ARAG UK is a specialist legal insurance provider and is part of the internationally recognised ARAG Group which serves 14 countries worldwide.
Providing several emergency assistance insurance products and an innovative range of Before-the-Event and After-the-Event legal insurance products and services, ARAG UK prides itself on its client-focused approach. This has been recognised by the industry following the results of the Insurance 360 Legal Expenses Insurers Study in which ARAG UK was voted 'best legal insurance provider'. youTalk-insurance sharing ARAG UK insurance news.
Landmark clinical negligence case is a rare victory for access to justice
Leading legal expenses insurance provider ARAG plc has hailed the landmark Court of Appeal judgment in West v Stockport NHS Foundation Trust and Demouilpied v Stockport NHS Foundation Trust as a triumph for access to justice for the victims of clinical negligence.
The judgment addresses how the key principles of reasonableness and proportionality should be properly applied when assessing the validity of the block-rated After-The-Event (ATE) insurance premiums that have been used to help fund clinical negligence actions since the Legal Aid, Sentencing and Punishment of Offenders Act 2012 (LASPO).
Commenting on the successful appeals, ARAG’s Underwriting and Marketing Director, David Haynes said:
“The Court has made it absolutely clear that ATE insurance, and recovery of the associated premium, is fundamental to the victims of clinical negligence being able to access justice, and that this must be the starting point for any debate about the recoverability of premiums.
Further, the judgment has provided vital and long-awaited clarity to guide costs judges when assessing the reasonableness and proportionality of ATE premiums in cases brought since the implementation of LASPO.
We are very pleased that a line has finally been drawn under the persistent and protracted challenges to the reasonableness and proportionality of block-rated ATE premiums for clinical negligence claims since LASPO. ATE insurance is essential for most clinical negligence cases and enables vulnerable people, who have experienced the worst misfortunes, to seek justice.
ARAG’s commitment to ensuring the widest possible access to justice has driven us to overcome these and numerous other challenges, such as the McMenemy and Reynolds cases, so that solicitors acting for clinical negligence victims can be confident that their ATE insurance premium will be recovered.
During the time that these cases have taken to resolve, millions of pounds in perfectly valid ATE premiums have remained unpaid, several ATE providers have decided to leave the market and one that was a party to this action has been driven into insolvency.
The Court has recognised that ATE insurance is a complex and interdependent mechanism without which seriously vulnerable people would be left without recourse or remedy, and that sustaining a healthy and responsible market for such products is fundamental to preserving access to justice.

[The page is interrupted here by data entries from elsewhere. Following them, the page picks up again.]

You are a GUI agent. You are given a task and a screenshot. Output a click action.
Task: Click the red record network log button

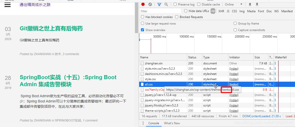pyautogui.click(x=143, y=4)
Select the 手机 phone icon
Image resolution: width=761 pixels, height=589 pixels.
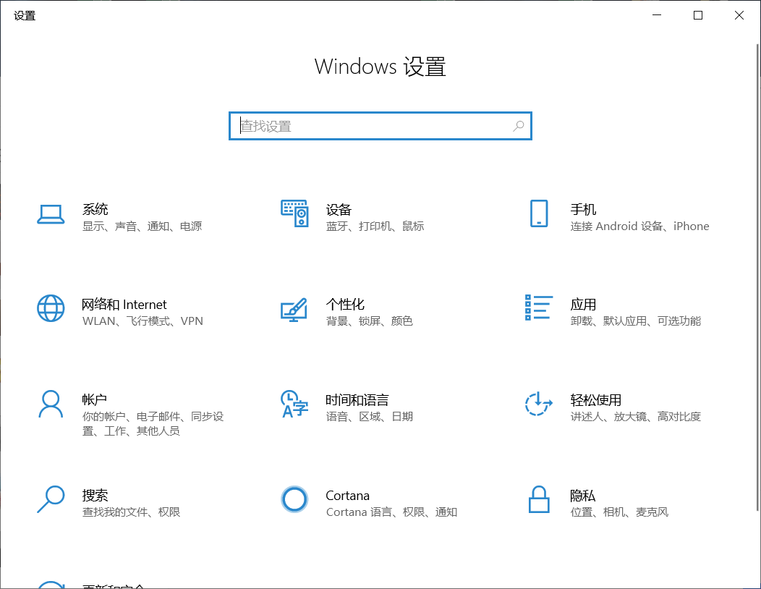click(538, 214)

We are extremely pleased that the Court of Appeal has resolved these issues once and for all.”
ARAG appointed specialist costs firm Kain Knight Costs Lawyers on behalf of the claimants who were represented by Costs Lawyer and Director Nick McDonnell and Senior Costs Draftsman and Negotiator Gary Redfern, together with Leading Costs Counsel Nick Bacon QC (4 New Square) and Junior Costs Counsel Rupert Cohen (Landmark Chambers).

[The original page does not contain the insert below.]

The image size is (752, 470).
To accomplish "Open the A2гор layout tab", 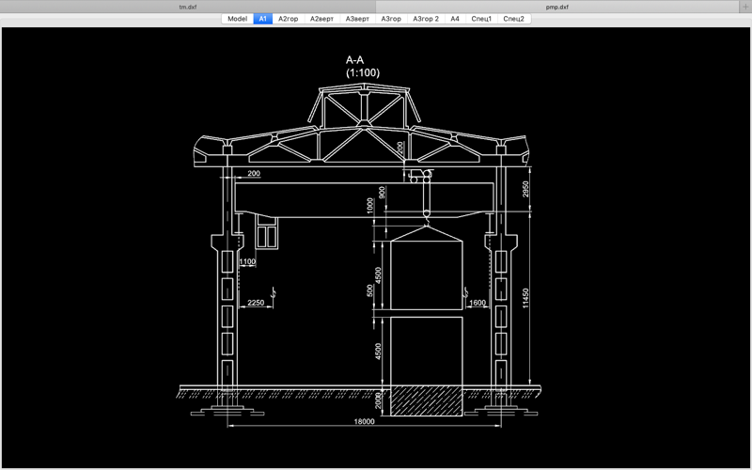I will click(x=289, y=19).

Head of Claims at ARAG, Chris Millward added:
“The Court, in these cases and in McMenemy & Reynolds which preceded; has established absolute clarity around several key issues that have been used to challenge payment of ATE premiums in clinical negligence cases for several years.

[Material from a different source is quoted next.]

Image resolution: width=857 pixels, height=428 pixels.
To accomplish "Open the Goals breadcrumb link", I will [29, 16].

The guidance provided on reasonableness and proportionality means that the onus is now clearly on defendants to provide robust evidence that an ATE premium is unreasonable and, once the reasonableness of a block-rated ATE premium has been established, it cannot subsequently be reduced on the grounds of proportionality as it falls into the category of unavoidable costs, without which the litigation could not have progressed.
Equally important is the recognition that challenges to block-rated premiums are likely to require an expert understanding of the ATE market and evidence from expert witnesses, so it is not the role of a district judge or costs judge to analyse the detail of policy wordings that are alleged to be comparable.
The Court has also made it clear that simply comparing a block-rated ATE premium with either the value of a claim or settlement sum in a specific case is not a reliable indicator of how reasonable the premium is, because it ignores underwriting principles and the wide range of cases with which it has been block-rated.
The Court has spelled out two key reasons why discounting a premium on the grounds of proportionality is inappropriate. First, reasonable block-rated premiums have no direct relationship to the value of a given claim. Second, ATE insurance is essential to access to justice in clinical negligence matters.”